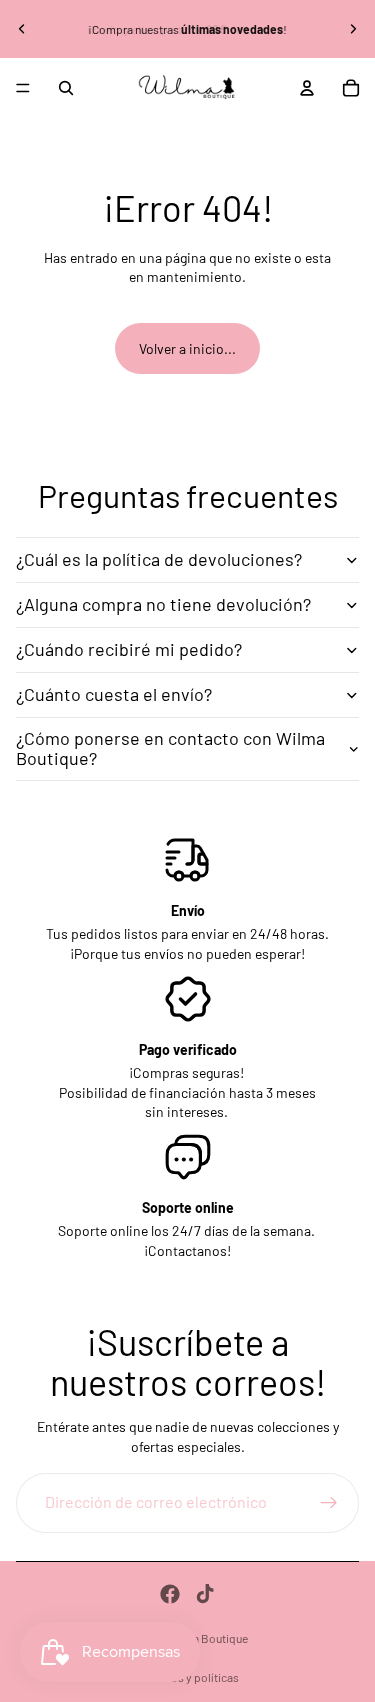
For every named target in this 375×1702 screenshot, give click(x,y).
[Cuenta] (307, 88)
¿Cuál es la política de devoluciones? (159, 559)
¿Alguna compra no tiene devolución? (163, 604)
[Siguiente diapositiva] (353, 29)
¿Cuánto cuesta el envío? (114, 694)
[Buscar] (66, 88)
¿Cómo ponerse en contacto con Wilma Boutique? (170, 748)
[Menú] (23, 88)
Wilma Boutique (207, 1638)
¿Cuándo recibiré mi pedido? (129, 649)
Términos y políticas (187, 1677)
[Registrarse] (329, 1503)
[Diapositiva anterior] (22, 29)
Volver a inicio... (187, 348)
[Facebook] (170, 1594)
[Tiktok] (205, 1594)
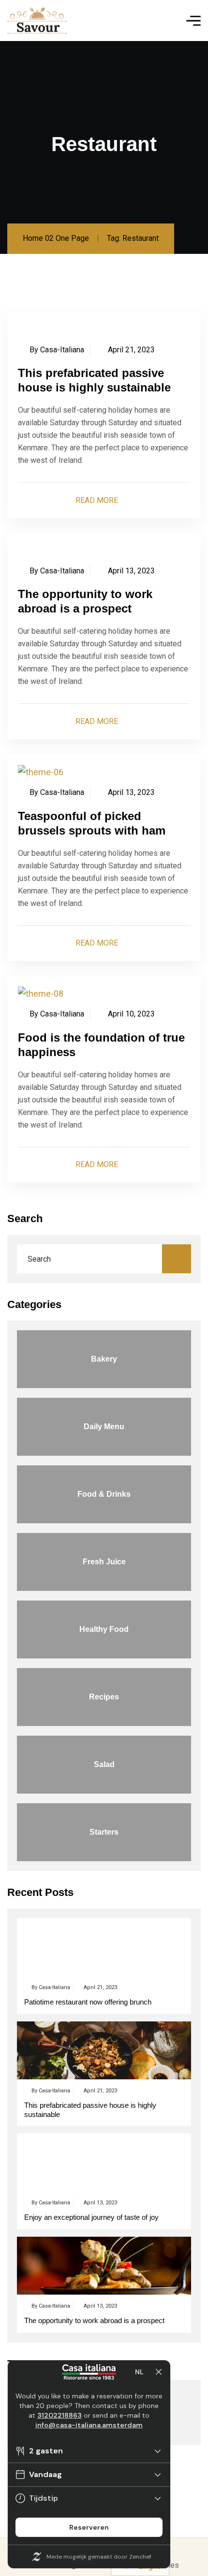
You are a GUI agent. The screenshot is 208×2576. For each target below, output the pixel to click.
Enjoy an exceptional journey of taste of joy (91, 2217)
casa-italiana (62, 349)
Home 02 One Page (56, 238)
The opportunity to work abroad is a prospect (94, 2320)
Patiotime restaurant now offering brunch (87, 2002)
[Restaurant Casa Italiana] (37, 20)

-*-

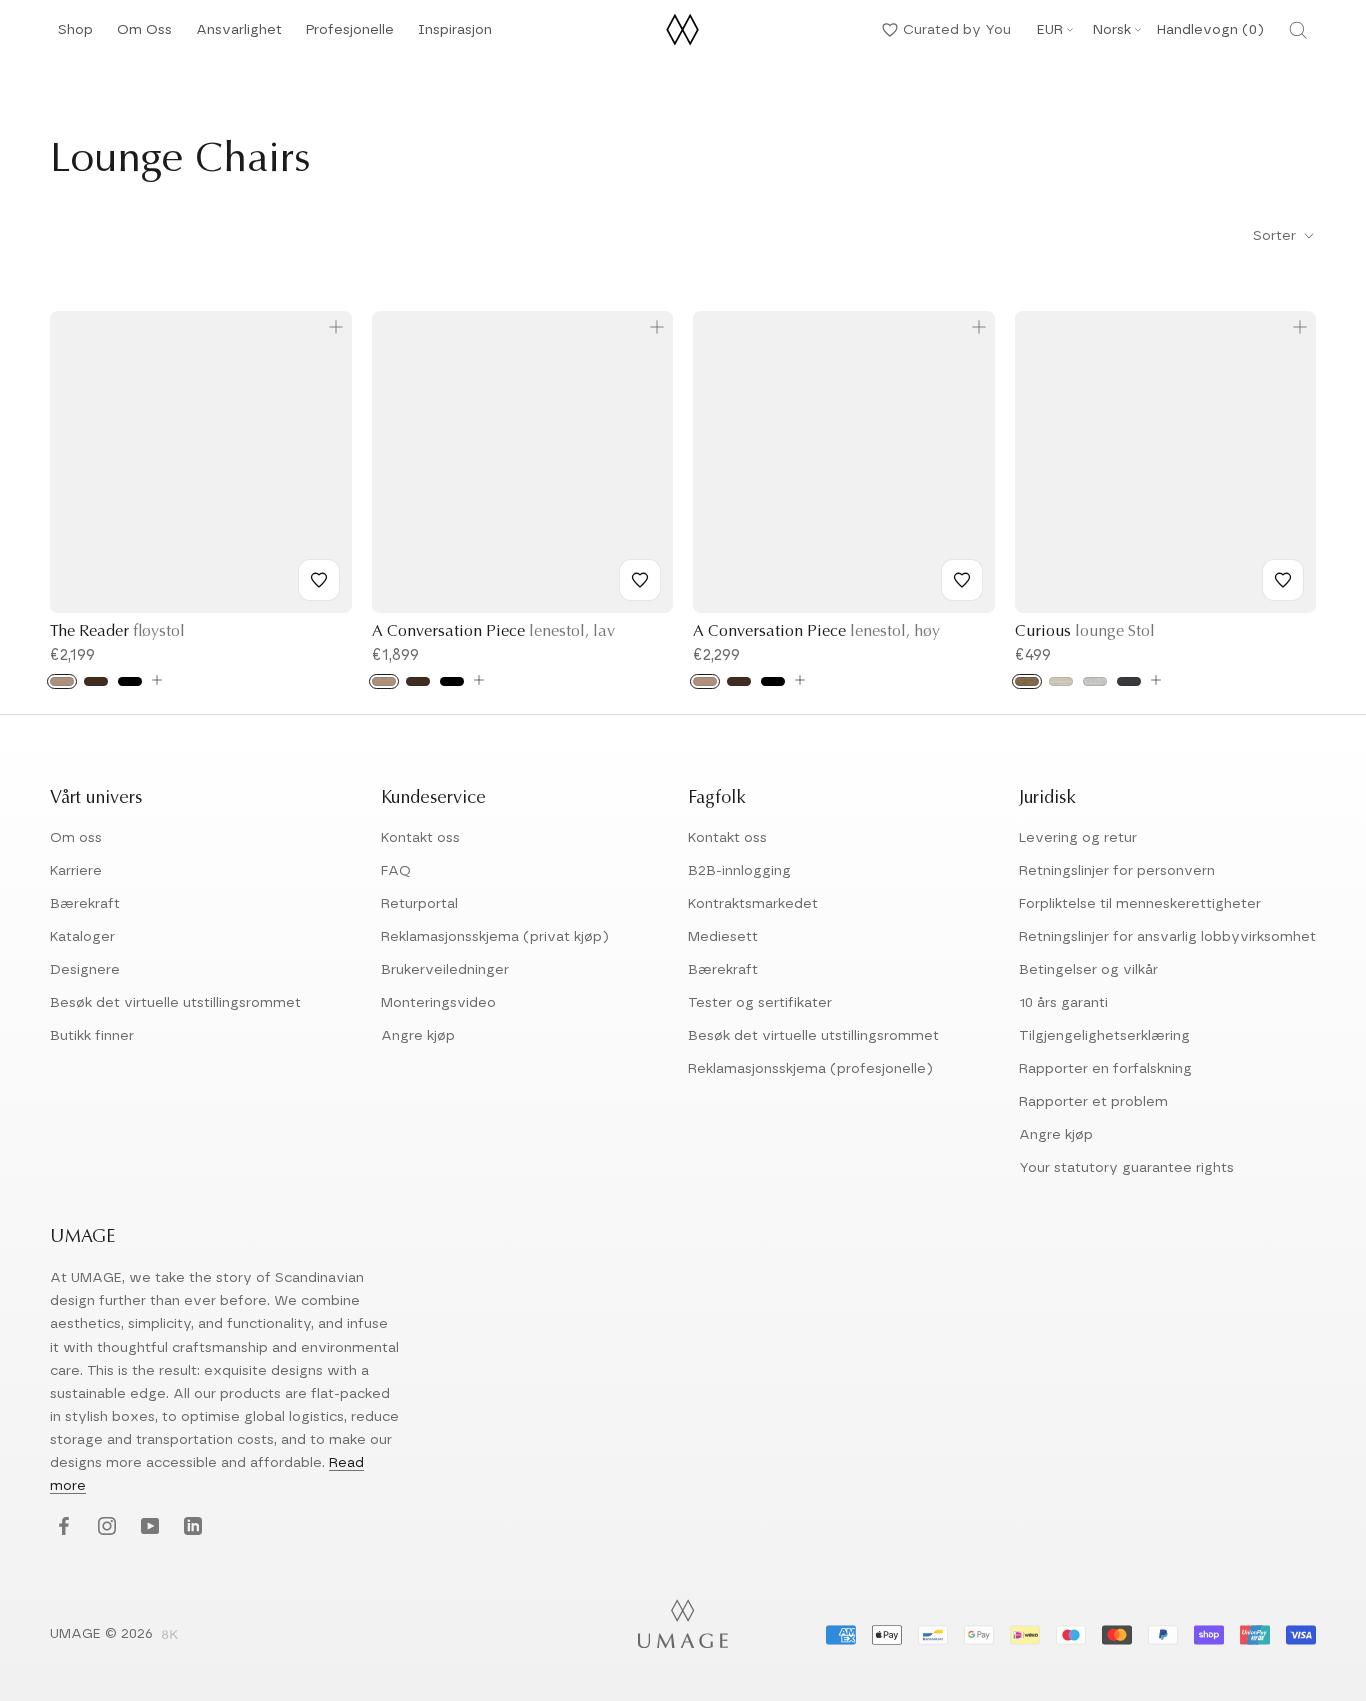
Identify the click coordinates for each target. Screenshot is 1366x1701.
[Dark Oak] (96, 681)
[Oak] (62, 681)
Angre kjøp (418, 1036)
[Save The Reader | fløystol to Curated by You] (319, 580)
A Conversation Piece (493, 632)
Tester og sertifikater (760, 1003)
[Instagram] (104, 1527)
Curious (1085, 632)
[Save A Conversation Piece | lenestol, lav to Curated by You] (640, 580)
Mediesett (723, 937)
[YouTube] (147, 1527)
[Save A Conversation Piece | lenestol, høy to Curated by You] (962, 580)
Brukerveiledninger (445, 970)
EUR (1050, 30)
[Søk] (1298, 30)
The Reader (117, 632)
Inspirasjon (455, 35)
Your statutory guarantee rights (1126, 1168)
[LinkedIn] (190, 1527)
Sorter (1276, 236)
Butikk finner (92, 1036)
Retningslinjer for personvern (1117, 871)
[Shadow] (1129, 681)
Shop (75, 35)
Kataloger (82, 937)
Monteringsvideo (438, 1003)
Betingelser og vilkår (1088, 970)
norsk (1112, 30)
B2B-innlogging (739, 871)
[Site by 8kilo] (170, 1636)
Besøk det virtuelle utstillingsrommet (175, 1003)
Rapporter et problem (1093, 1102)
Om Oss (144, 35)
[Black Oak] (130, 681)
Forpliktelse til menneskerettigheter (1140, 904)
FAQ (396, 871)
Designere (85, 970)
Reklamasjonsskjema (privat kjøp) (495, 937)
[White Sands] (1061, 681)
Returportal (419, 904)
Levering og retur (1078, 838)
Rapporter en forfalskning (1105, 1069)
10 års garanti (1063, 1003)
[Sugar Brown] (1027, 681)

-*-

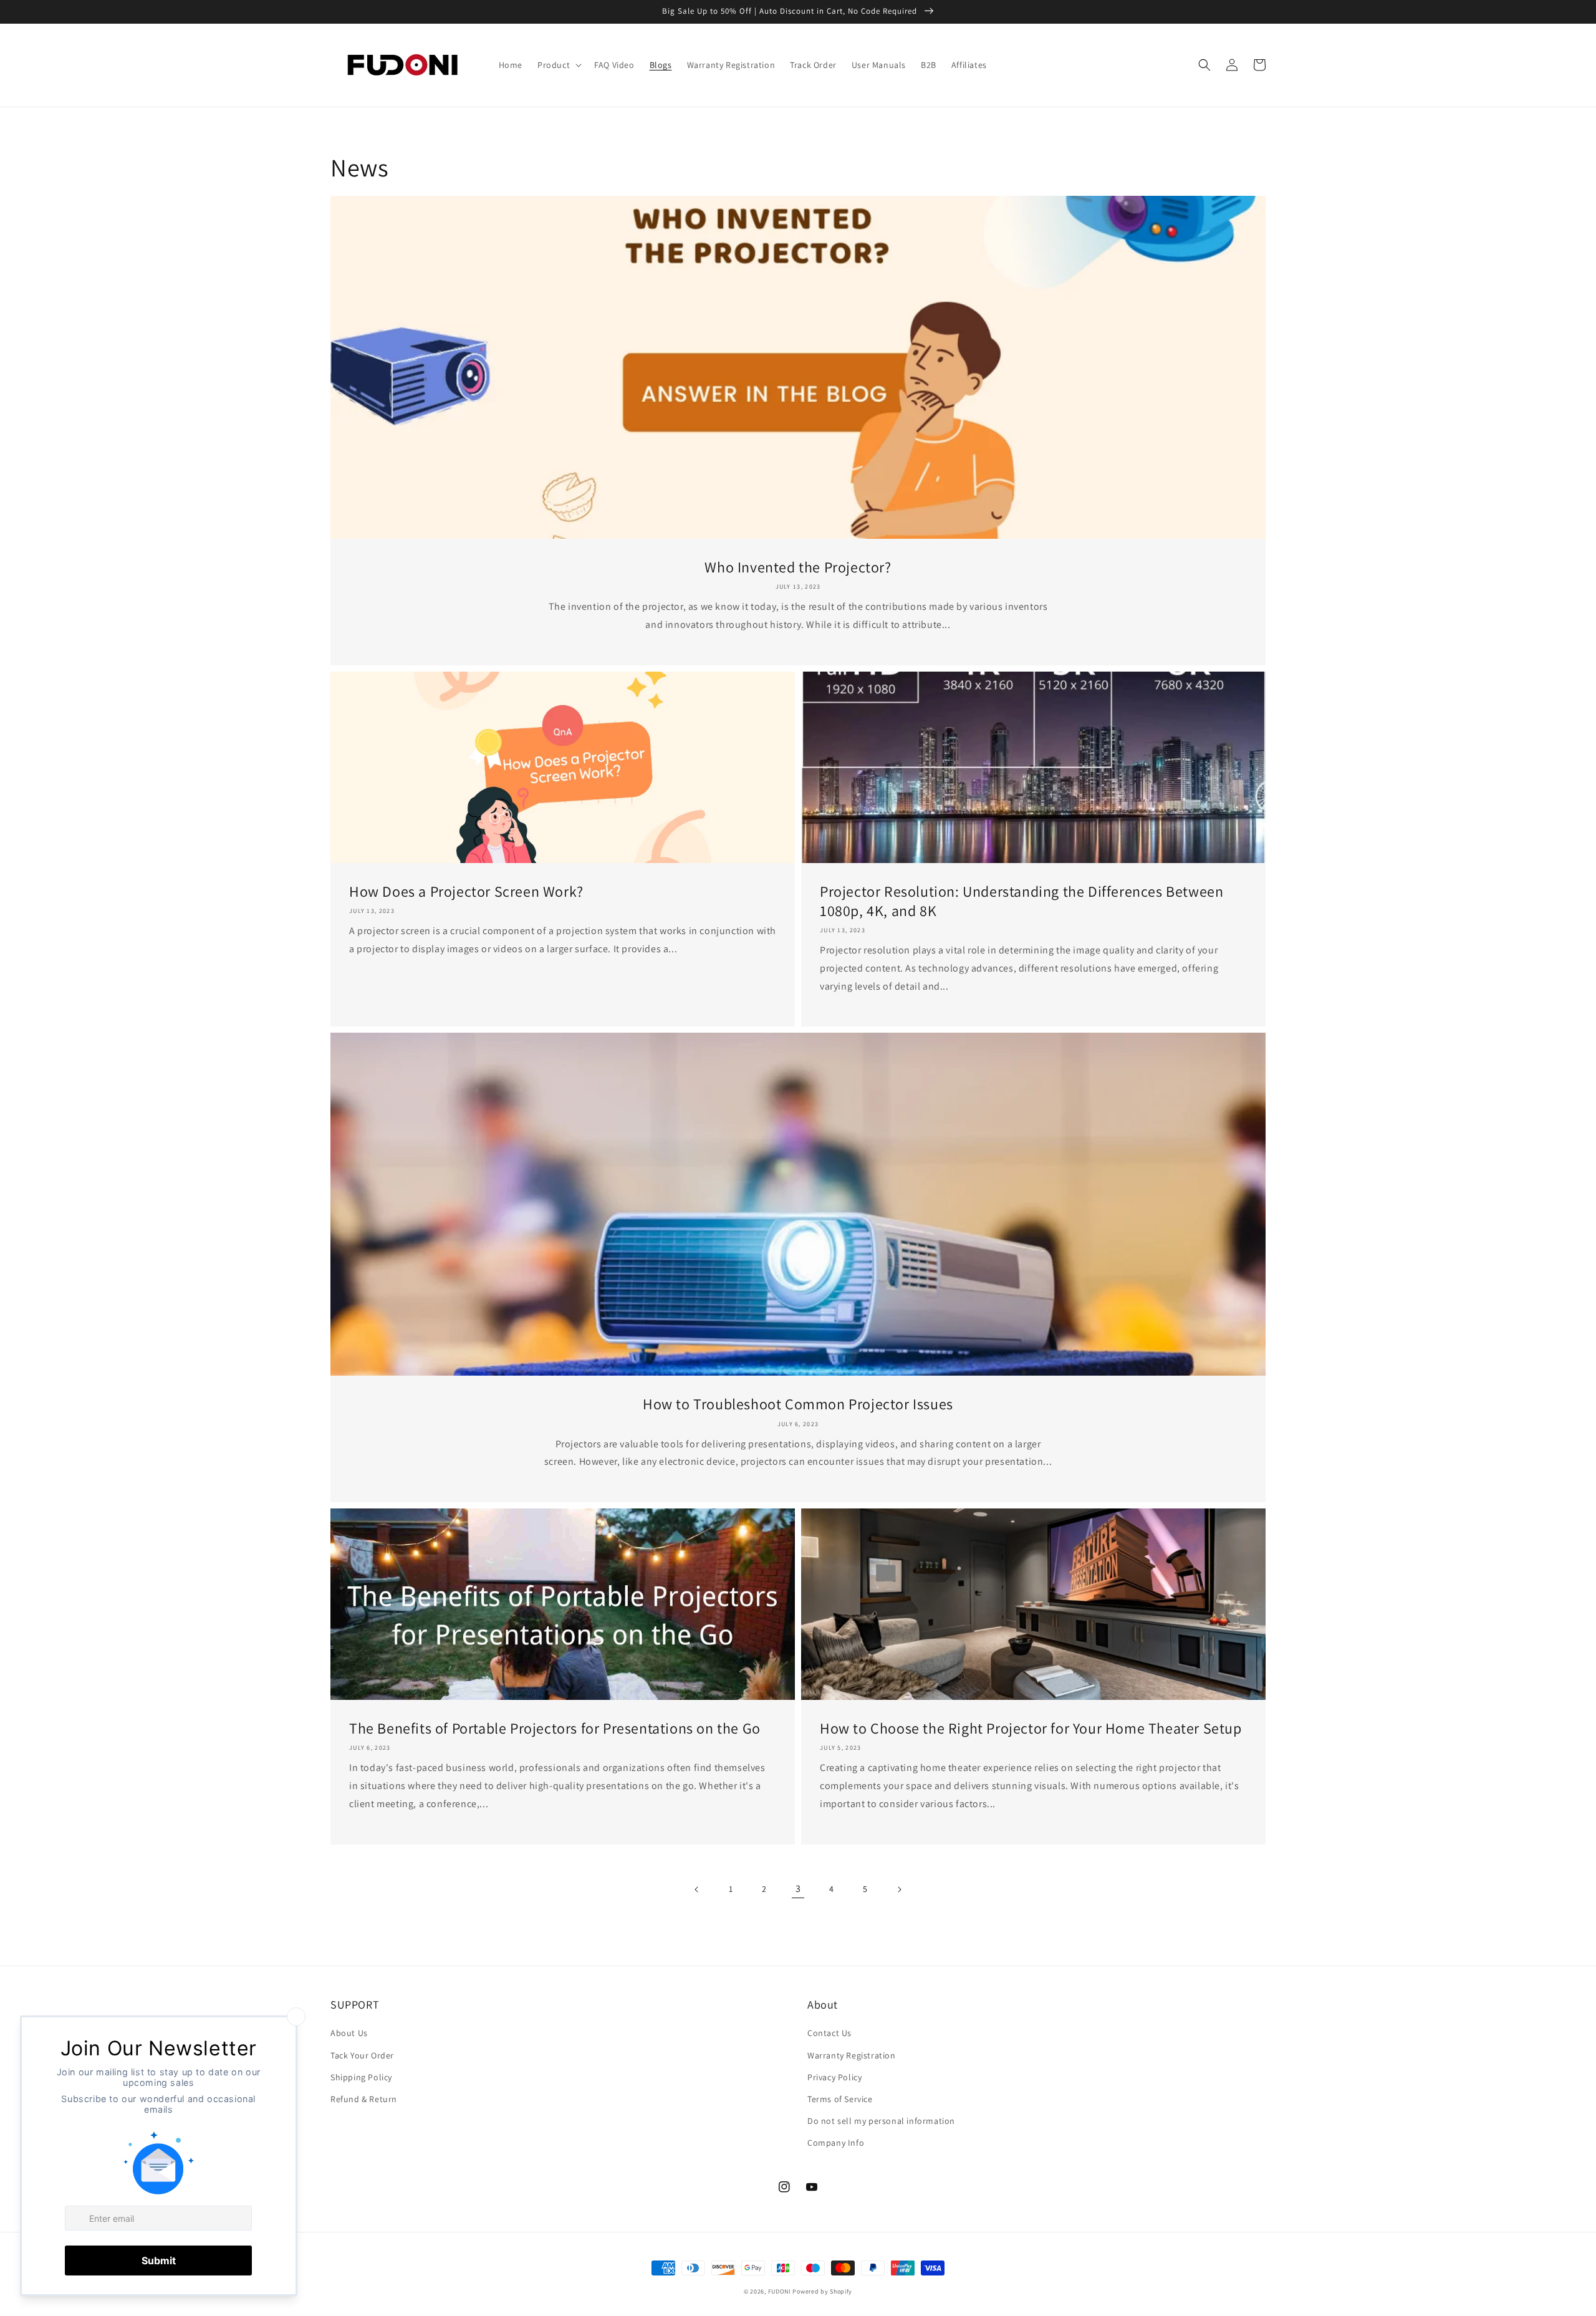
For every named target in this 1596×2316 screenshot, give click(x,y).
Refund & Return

-*-

WHAT TO PRODUCE » In the listing above, locate the line containing "Enjoy an exceptional" and the line containing "[Restaurant Casa Italiana] (37, 20)". Transcribe those two lines and everything between them, exactly as written.

TASK OUTPUT »
Enjoy an exceptional journey of taste of joy (91, 2217)
casa-italiana (62, 349)
Home 02 One Page (56, 238)
The opportunity to work abroad is a prospect (94, 2320)
Patiotime restaurant now offering brunch (87, 2002)
[Restaurant Casa Italiana] (37, 20)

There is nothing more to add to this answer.